» **PROBLEM DESCRIPTION**: Could you resume the text on paraphrasing techniques below and continue it from its last sentence?

» **EXTRACTED TEXT**:
______
When you write a paraphrase, you restate other’s ideas in your own words. That is, you write the meaning of the author’s ideas. You use some of the author’s key terms, but you use many of your own words and sentence structures. You include in-text citation, including the author’s last name and (for APA style) the year of publication.
An effective paraphrase includes more than one of the following techniques. If you use only one of these techniques when paraphrasing, you have not paraphrased effectively.
- Change a word from one part of speech to another
Original: Medical professor John Swanson says that global changes are influencing the spread of disease.
Paraphrase: According to John Swanson, a professor of medicine, changes across the globe are causing diseases to spread (James, 2004).
- Use synonyms
Original: The U.S. government declared that the AIDS crisis poses a national security threat. The announcement followed an intelligence report that found high rates of HIV infection could lead to widespread political destabilization.
Paraphrase: The government of the United States announced that AIDS could harm the nation's security. The government warned the population after an important governmental study concluded that political problems could result from large numbers of people infected with HIV (Snell, 2005).
______
Data lines:
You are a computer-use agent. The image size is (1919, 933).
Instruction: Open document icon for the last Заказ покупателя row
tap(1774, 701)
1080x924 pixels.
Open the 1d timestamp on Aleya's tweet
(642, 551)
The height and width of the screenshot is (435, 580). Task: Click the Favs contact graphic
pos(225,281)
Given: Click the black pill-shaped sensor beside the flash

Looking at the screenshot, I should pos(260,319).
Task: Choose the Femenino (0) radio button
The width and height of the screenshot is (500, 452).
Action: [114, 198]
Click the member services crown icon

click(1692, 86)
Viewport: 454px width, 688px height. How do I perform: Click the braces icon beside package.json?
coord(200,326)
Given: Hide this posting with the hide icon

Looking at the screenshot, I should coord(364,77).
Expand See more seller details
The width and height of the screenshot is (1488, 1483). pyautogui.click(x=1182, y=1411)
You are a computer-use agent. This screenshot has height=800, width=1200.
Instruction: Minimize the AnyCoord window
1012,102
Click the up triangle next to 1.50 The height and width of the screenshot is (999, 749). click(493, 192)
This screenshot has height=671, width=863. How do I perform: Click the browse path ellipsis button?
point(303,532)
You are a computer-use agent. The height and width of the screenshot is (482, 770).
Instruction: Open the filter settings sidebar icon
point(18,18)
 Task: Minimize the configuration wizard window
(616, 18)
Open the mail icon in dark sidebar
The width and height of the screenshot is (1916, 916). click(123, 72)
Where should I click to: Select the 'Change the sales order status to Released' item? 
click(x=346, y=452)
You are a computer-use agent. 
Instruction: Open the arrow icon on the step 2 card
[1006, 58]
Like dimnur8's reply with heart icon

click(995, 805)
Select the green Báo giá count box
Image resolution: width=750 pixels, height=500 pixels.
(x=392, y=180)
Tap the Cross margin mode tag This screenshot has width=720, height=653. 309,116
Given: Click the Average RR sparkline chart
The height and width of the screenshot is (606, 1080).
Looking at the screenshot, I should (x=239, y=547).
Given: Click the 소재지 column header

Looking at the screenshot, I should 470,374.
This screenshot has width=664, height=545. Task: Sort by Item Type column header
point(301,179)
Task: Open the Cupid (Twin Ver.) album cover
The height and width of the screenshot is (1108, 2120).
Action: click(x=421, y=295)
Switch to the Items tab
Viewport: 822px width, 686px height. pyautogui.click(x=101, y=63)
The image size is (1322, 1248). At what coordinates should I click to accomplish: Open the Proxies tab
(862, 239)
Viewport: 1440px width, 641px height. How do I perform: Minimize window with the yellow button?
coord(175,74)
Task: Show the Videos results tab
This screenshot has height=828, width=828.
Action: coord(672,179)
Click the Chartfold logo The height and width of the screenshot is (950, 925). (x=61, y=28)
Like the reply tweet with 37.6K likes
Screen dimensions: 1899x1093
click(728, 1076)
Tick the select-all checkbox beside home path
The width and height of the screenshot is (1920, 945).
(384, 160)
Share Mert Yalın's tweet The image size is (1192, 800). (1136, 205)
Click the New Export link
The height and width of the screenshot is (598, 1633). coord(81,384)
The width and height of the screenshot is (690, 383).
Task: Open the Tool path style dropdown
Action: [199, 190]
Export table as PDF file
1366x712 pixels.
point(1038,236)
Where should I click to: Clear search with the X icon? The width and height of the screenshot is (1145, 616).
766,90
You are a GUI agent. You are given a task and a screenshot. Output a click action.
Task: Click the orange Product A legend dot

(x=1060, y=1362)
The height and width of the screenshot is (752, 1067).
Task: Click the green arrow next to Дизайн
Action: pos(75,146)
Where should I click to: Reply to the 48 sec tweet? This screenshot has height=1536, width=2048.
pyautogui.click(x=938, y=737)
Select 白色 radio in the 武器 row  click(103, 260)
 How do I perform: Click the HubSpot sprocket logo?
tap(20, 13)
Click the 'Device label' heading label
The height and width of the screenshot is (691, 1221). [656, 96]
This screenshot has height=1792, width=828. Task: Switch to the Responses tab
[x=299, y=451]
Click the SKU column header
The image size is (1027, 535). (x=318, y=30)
______
» **EXERCISE ANSWER**:
- Change numbers and percentages to different forms
Original: Minority groups in the United States have been hit hardest by the epidemic. African Americans, who make up 13 percent of the U.S. population, accounted for 46 percent of the AIDS cases diagnosed in 1998.
Paraphrase: The AIDS epidemic has mostly affected minorities in the United States. For example, in 1998, less than 15 percent of the total population was African, but almost half of the people diagnosed with AIDS in the United States that year were African America (Jenson, 2000).
- Change word order: this might include changing from active to passive voice or moving modifiers to different positions.
Original: Angier (2001) reported that malaria kills more than one million people annually, the overwhelming majority of them children in sub-Saharan Africa.
Paraphrase: Every year, more than a million people are killed by malaria, and most of the victims are children who live in sub-Saharan Africa (Angier, 2001).
5. Use different definition structures
Original: Lyme disease is an inflammatory disease caused by a bacterium transmitted by ticks (small bloodsucking arachnids that attach themselves to larger animals). The disease is usually characterized by a rash followed by flu-like symptoms, including fever, joint pain, and headache.
Paraphrase: Lyme disease-a disease that causes swelling and redness-is caused by a bacterium carried by a small arachnid known as a tick. The ticks attach to and suck the blood of animals and humans, transferring some of the Lyme disease bacteria into their hosts and causing symptoms similar to the flu (Wald, 2005).
6. Use different attribution signals
Original: “That’s because there are so many different ways the diseases could have arrived,” veterinarian Mark Walters declared in his recent book, Six Modern Plagues.
Paraphrase: According to Mark Walters, a veterinarian who wrote Six Modern Plagues, the disease could have arrived in numerous ways (Peterson, 2004).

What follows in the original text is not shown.